Chaque fois que la maladie semblait avantager les uns, les autres trouvaient à s'en servir également en retour: par exemple des employés ayant perdu leur emploi menaçaient d'emporter leur patron avec eux, mais plusieurs patrons firent savoir qu'ils s'étaient déjà inoculé volontairement la maladie et n'étaient pas disposés à se laisser faire. Il y eut même un cas surprenant de braqueur menaçant de se faire sauter avec un bijoutier si ce dernier ne lui donnait pas sa marchandise, et à qui le bijoutier rétorqua que lui aussi, atteint du même syndrome, se ferait sauter avec lui le premier à moins qu'il ne décampe de la boutique à l'instant (ce que, sagement, il fit).

Rapidement, la majorité des habitants du pays s'infecta volontairement. Et au bout d'un temps les explosions, qui avaient eu lieu presque quotidiennement jusque là, cessèrent presque entièrement. Après la période de troubles explosifs, il y eut une période de paix totale: plus personne n'osait s'en prendre à personne, plus personne ne pouvait forcer personne. Nombreux furent ceux qui, alors, décidèrent de s'affranchir des lois qui limitaient ou prohibaient les vices: la prostitution s'épanouit ouvertement, le commerce des drogues se permit de s'afficher... au point que rapidement toutes les pharmacies et même certains supermarchés se mirent à leur faire une concurrence impitoyable. Les gens allaient pique-niquer sur les pelouses jusqu'alors interdites, les médicaments pas encore autorisés à la vente circulaient librement... et ceux qui tuaient sur la route ne survivaient jamais plus à leurs victimes. Pour autant les ligues de vertu n'avaient jamais été aussi omni-présentes, car personne n'envisageait d'essayer de les faire taire. Les lois durent s'adapter à la nouvelle nature de la société, plutôt que l'inverse: comme il était devenu impossible d'imposer une loi contre l'avis de la moindre minorité significative, il ne resta plus en vigueur que les lois qui étaient quasi-unanimement approuvées, et l'application de ces lois n'eût plus besoin du moindre effort extérieur significatif. De toute façon, les policiers refusaient tout net de risquer leur vie sauf à défendre d'autres vies.

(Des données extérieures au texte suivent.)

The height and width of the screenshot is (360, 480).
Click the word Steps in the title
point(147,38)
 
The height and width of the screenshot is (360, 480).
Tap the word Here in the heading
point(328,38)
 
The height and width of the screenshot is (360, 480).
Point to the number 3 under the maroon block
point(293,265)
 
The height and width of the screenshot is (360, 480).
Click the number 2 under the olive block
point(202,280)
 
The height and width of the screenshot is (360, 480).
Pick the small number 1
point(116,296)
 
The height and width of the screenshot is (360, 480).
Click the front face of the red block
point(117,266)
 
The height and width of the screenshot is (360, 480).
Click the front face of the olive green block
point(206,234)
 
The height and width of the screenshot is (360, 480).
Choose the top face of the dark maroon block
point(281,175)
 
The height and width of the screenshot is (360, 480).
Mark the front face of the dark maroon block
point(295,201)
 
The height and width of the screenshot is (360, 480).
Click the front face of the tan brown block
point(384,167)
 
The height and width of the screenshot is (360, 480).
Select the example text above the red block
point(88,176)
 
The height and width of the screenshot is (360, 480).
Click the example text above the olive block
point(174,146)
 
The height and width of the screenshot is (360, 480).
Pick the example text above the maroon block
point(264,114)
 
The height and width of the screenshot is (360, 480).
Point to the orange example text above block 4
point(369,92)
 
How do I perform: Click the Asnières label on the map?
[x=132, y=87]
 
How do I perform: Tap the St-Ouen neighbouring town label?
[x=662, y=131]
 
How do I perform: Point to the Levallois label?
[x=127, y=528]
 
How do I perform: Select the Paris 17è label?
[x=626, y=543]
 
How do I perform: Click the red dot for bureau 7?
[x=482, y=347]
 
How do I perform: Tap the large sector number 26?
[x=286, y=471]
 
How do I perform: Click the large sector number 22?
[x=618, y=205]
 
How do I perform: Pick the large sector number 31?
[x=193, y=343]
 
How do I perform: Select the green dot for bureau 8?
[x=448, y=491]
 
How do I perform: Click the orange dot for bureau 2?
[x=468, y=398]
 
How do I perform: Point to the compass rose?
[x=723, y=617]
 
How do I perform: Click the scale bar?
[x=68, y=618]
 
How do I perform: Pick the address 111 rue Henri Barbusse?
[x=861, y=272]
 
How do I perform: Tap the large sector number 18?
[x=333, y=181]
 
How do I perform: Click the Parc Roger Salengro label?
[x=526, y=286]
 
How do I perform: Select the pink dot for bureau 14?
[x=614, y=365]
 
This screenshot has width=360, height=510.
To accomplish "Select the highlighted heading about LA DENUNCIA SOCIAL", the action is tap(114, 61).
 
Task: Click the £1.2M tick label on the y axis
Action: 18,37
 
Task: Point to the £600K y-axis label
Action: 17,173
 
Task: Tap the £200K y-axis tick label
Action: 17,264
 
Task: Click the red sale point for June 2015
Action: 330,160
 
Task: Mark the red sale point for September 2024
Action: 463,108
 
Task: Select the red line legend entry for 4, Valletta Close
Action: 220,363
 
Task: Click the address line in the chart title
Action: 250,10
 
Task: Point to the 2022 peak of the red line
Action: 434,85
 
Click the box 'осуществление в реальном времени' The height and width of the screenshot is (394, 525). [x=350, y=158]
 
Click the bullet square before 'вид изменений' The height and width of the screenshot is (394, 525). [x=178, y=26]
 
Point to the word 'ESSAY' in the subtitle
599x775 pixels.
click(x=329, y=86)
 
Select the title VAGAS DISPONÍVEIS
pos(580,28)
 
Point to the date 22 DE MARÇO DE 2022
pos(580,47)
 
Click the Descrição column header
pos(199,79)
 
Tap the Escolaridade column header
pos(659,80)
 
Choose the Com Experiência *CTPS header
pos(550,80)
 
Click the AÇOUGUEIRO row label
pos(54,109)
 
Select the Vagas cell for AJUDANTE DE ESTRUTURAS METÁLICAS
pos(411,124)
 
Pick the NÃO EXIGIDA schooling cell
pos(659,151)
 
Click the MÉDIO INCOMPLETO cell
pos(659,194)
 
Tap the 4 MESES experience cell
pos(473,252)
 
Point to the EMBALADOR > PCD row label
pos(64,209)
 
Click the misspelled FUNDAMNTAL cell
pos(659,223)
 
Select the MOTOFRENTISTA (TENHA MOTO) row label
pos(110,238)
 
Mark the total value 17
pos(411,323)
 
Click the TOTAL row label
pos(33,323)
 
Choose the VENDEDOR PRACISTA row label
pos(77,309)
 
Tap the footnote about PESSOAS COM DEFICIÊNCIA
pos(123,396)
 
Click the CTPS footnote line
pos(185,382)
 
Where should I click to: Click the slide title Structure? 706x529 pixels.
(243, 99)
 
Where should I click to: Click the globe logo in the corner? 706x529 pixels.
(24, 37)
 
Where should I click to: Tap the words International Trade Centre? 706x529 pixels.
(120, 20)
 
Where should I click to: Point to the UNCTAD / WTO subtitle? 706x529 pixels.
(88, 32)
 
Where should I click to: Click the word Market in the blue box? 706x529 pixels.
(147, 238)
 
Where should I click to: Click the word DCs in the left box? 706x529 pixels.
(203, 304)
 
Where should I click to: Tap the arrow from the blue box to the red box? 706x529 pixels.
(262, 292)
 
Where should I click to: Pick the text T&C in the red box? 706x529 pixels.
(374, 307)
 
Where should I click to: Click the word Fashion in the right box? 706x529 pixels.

En effet, les crimes restaient absents: le syndrome était incapable d'ouvrir les portes fermées, ou de forcer quiconque, et il est impossible de profiter d'un butin s'il faut se transformer irrémédiablement en brume rose pour parvenir à l'obtenir. Les habitants du pays, forcés de miser leur vie contre celle des autres en permanence, avaient finalement atteint un équilibre dans lequel aucun ne pouvait en menacer aucun autre: comme l'avait prédit Heinlein, tout le monde était également armé, de fait, et donc tout le monde était poli. Tous les irrationnels homicides - ceux qui préférent être morts et/ou assassins que reconnaître d'avoir tort - avaient déjà sauté dans les semaines suivant la diffusion de la maladie. Il y avait encore quelques personnes saines, mais celles-là ne clamaient pas leur condition, ou rejoignaient des communautés d'entraide isolées.

Les assureurs furent durement touchés, leurs primes flambèrent, et puis finalement, après le retour au calme, les contrats d'assurance redevinrent comme avant. Les armes à feu circulaient partout car plus personne n'osait prendre le risque d'empêcher leur commerce, mais pour autant elles ne servaient pas souvent: les circonstances où elles permettaient un avantage quelconque s'étaient faites fort rares. Les compagnies de télécommunication, par contre, se portaient très bien: la peur du contact humain en avait même poussé beaucoup à partir s'installer hors des villes, et le télétravail était soudain devenu extrêmement populaire. La densité de population s'était étalée sur tout le pays. Les impôts n'étaient quasiment plus payés (de toute façon les institutions du gouvernement, jusqu'aux écoles, s'étaient émancipées d'elles-mêmes et avaient éclaté en multiples agences faisant payer leurs services au cas par cas et se faisant concurrence), les frontières n'étaient plus gardées de l'intérieur, mais pour autant peu de gens tentaient de venir s'installer dans ce pays, qui de l'extérieur semblait complètement fou, et les déplacements dans l'autre sens étaient farouchement surveillés voire interdits par les autres pays, qui avaient établi des mesures de quarantaine strictes pour empêcher la maladie d'entrer sur leur sol.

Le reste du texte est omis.